Cost Savings with Virtual Computing
In an earlier post, I covered some of the ways that a virtual client computing model offers a more secure approach to enabling flexible and remote work environments, as opposed to moving laptops and other mobile devices full of valuable data outside the relative safety of the primary workplace.
A virtual client computing model offers more security due to two primary factors: 1) no sensitive data is stored on the employee’s device, so data stays secure even if the device is stolen or hacked; 2) device management activities with a strong impact on security, such as patching and updating software, are done centrally by professional IT staff.
This model also offers significant cost savings. Gartner estimates that the total cost of ownership (TCO) for a corporate laptop over four years is $3,200. However, by streamlining and virtualizing the computing environment, organizations can reduce expenditures on device procurement, software licensing, and IT and support overhead.
Lower Device Costs
For starters, delivering hosted applications / desktops via a clientless access solution means that any device with a modern browser can be used for work. There’s no need to invest in one or more costly “fat client” devices for each user. Lower-cost alternatives include Chromebooks, tablets, and smartphones, with or without docking stations. Similarly, by running fewer applications locally and opting instead to move most (or all!) data and applications to a central server, you can significantly extend the lifespan of existing devices.
You can, of course, use a conventional laptop (or even a desktop, for that matter) to connect to a virtual computing platform. Generally speaking, the only reason to do so is if you happen to have one on hand anyway, as these are relatively heavy and expensive devices compared to other options. Nonetheless, users who like to travel with their personal laptops will appreciate the convenience of being able to do company work on their own device without having to install additional software or sacrifice space on their hard drive.

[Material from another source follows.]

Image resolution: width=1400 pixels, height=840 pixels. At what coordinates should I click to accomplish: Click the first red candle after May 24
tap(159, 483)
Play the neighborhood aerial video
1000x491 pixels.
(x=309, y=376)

Google Chromebooks are stripped down laptops running on Google’s Chrome operating system. Retail prices for Chromebooks start at $169, compared with an average price of $700 for a standard laptop running Windows (and that’s just acquisition cost). Chromebooks are also lighter and generally have better battery life than conventional laptops. The fact that Chromebooks don’t support Windows or Java-based applications is not a concern when they simply serve as terminals from which to connect to a virtual computing environment, where applications actually run. For many users, Chromebooks are an ideal choice for working with remote desktop solutions.
Tablets such as the iPad Pro or Samsung Galaxy Tab are popular laptop alternatives for many seasoned road warriors. The iPad Pro 12.9 display screen is just as large as screens on many compact laptops. It’s also performs admirably when connected to virtual computing resources. Price points for these tablets are generally midway between the cost of a stripped-down Chromebook and a conventional laptop and as such, still provide significant savings.
It’s even possible to access remote computing resources using a smartphone. While a basic RDP setup may not provide an optimal user experience on small touchscreens, most mobile RDP clients, as well as leading HTML5 RDP solutions, do a surprisingly good job of delivering intuitive touch-screen functionality, dynamic scaling (e.g., when users rotate the device from “portrait” to “landscape” orientation and vice versa) and smooth performance over mobile networks. You probably wouldn't want to do a lot of serious work on a typical 4 to 6-inch touchscreen– but for activities that don’t require high resolution graphics or heavy-duty typing, they work just fine.
An interesting option for addressing the issue of screen size is to use a smartphone with a docking station, such as the Samsung DeX. The docking station allows users to easily connect their Samsung phone to an external monitor, keyboard, and mouse. While DeX apps provide desktop-style functionality, they are unnecessary for remote computing applications.
iPhone users can similarly use AirPlay to connect to a monitor, Bluetooth mouse and keyboard. The phone needs no special apps or capabilities, since all computing is done by the desktop (or virtual machine) back in the office.
Lower Support Costs
Another benefit of centralizing application delivery is that it eliminates the need for IT staff to install, configure and update applications on each individual end user device. This significantly simplifies IT support: all support is on equipment physically at the company offices. Perhaps no less significant is the reduction in calls to the IT Help Desk. There are no issues with users forgetting to install an update on their laptop or phone or misconfiguring software on the end user device.
Last but not least, this approach simplifies adoption of BYOD (“bring your own device”) since it enables all users to work with standard applications, regardless of the platform or OS they use to connect to the virtual computing environment.
Companies are increasingly turning to remote desktops as the best way to support today’s work from anywhere employee – while benefitting from both improved security and substantial costs savings.
It’s possible to use any connected device – laptop, Chromebook, tablet, or smartphone – as a terminal for a remote desktop solution. For those looking for the lowest cost dedicated device for remote access, a Chromebook is probably the best bet. If the user already has a laptop or tablet anyway, those devices can be equally effective. A smartphone with an external monitor, keyboard, and mouse can also provide a comparable experience and, given the ubiquity of personal smartphones in today’s workforce, may be the most cost-effective option of them all.